▶ **Objective**
Reproduce the passage of the Gonzo documentary text from "Gonzo: The Life" to "November 18, 2008.", word for word.

▶ **Text**
■ ■ ■ ■ ■

Gonzo: The Life and Work of Dr. Hunter S. Thompson is a 2008 documentary film directed by Alex Gibney. It details Hunter S. Thompson's landmark writings on music and politics. Friends and family (including Tom Wolfe and Ralph Steadman) provide interviews to help describe the mythos of Hunter and his life.

The film premiered on January 20 in the Documentary Competition at the 2008 Sundance Film Festival, released in theaters in the U.S. on July 4, 2008, and on DVD on November 18, 2008.

Release
The film was released in theaters in the US on July 4, 2008, and in the UK later that year. The DVD was released in November 2008. The film was premiered in January 2008 at the Sundance Film Festival.

Awards
The film was nominated for the Grand Jury prize in the documentary genre at the Sundance Film Festival, and for the Best Documentary Screenplay at the Writers' Guild of America awards in 2009.  In 2009 The Gonzo album notes, co-authored by Johnny Depp and Douglas Brinkley, were nominated for a Grammy award.

■ ■ ■ ■ ■

▶ **Records provided**
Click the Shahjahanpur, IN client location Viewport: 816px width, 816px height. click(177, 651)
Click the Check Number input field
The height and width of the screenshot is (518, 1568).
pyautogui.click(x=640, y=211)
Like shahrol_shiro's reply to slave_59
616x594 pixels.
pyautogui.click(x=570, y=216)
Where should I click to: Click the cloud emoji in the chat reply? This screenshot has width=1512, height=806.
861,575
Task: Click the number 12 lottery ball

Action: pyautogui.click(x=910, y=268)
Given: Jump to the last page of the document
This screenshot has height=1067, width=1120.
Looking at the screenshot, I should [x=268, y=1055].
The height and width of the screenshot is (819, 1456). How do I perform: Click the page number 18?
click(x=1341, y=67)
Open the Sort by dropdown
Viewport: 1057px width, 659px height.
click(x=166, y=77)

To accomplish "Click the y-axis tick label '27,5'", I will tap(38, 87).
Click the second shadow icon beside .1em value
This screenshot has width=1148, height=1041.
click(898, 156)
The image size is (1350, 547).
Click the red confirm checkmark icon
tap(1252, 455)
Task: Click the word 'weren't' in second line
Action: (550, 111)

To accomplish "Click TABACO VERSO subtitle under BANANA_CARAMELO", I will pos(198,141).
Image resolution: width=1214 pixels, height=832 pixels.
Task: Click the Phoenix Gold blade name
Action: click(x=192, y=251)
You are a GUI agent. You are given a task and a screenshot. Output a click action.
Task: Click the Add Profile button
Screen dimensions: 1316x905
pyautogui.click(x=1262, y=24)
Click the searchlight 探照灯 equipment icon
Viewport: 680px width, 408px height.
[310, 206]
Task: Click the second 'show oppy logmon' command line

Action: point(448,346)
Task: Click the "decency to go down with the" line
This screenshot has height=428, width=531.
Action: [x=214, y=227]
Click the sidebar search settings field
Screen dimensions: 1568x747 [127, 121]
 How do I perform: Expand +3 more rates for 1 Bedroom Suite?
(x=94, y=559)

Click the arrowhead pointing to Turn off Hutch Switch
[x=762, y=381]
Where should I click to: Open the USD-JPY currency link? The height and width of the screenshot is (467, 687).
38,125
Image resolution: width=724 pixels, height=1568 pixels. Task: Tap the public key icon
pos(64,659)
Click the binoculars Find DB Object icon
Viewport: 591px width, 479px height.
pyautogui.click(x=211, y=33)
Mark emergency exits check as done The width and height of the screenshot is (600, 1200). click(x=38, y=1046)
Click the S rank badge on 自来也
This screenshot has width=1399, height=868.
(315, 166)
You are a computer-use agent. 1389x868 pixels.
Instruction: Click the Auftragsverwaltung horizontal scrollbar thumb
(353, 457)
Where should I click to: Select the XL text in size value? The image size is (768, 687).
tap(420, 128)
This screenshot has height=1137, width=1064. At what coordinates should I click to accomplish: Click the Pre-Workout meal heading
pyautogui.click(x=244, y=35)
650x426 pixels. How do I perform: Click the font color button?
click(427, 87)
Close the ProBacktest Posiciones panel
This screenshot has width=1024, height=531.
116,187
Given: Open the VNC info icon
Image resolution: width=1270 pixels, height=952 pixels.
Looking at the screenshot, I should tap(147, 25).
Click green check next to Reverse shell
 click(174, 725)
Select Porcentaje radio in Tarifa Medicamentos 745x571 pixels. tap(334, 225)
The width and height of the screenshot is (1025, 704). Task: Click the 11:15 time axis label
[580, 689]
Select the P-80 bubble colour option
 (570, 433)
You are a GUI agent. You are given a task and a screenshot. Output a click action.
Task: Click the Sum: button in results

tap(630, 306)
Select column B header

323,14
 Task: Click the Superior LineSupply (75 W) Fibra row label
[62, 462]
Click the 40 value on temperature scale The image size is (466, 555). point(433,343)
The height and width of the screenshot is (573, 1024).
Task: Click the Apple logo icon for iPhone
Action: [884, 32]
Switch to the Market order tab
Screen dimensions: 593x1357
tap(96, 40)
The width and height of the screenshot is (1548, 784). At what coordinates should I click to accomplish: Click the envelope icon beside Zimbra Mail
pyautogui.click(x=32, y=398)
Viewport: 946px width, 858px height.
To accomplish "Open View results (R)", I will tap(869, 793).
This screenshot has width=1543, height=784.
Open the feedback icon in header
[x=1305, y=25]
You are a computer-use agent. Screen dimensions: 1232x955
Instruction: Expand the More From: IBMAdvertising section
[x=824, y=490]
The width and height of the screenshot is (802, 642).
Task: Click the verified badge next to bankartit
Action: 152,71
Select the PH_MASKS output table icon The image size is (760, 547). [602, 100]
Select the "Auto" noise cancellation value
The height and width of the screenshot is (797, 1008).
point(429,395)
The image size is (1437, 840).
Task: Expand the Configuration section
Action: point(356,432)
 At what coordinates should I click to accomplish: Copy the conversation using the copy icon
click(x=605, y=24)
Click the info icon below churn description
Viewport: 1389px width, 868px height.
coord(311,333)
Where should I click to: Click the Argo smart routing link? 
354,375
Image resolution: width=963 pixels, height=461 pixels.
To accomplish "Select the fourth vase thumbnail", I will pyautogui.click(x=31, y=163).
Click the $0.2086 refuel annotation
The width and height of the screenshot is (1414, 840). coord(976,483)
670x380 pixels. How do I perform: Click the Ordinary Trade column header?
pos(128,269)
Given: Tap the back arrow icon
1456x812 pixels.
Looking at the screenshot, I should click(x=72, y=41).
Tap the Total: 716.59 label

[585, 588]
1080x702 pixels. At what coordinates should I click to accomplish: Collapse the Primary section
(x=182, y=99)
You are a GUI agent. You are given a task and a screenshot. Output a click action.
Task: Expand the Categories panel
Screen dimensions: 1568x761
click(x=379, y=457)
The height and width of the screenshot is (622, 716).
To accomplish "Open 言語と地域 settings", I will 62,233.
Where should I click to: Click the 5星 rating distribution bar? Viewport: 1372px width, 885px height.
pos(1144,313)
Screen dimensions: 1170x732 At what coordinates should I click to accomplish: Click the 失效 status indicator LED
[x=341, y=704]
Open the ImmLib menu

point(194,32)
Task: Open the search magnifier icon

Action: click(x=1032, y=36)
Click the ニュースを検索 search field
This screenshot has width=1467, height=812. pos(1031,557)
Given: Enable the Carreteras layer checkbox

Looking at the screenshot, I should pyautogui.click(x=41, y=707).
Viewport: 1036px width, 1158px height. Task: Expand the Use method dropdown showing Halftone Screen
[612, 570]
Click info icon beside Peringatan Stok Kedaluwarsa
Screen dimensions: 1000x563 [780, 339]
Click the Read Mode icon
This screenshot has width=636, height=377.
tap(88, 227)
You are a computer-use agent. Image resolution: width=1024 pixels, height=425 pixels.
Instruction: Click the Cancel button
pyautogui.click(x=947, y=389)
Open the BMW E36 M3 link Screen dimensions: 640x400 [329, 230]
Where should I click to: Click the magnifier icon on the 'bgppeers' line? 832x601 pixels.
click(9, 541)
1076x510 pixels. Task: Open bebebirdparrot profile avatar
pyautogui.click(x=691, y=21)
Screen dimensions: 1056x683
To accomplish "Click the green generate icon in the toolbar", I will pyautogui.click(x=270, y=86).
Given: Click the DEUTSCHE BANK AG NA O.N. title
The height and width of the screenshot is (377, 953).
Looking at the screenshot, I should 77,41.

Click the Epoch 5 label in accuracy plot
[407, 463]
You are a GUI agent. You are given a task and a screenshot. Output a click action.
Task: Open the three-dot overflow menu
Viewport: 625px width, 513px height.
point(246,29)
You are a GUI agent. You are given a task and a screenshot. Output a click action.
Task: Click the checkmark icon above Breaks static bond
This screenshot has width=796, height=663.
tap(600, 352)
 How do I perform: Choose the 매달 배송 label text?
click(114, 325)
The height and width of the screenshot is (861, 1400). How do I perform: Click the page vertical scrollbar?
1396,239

■ ■ ■ ■ ■

▶ **Final result**
Gonzo: The Life and Work of Dr. Hunter S. Thompson is a 2008 documentary film directed by Alex Gibney. It details Hunter S. Thompson's landmark writings on music and politics. Friends and family (including Tom Wolfe and Ralph Steadman) provide interviews to help describe the mythos of Hunter and his life.

The film premiered on January 20 in the Documentary Competition at the 2008 Sundance Film Festival, released in theaters in the U.S. on July 4, 2008, and on DVD on November 18, 2008.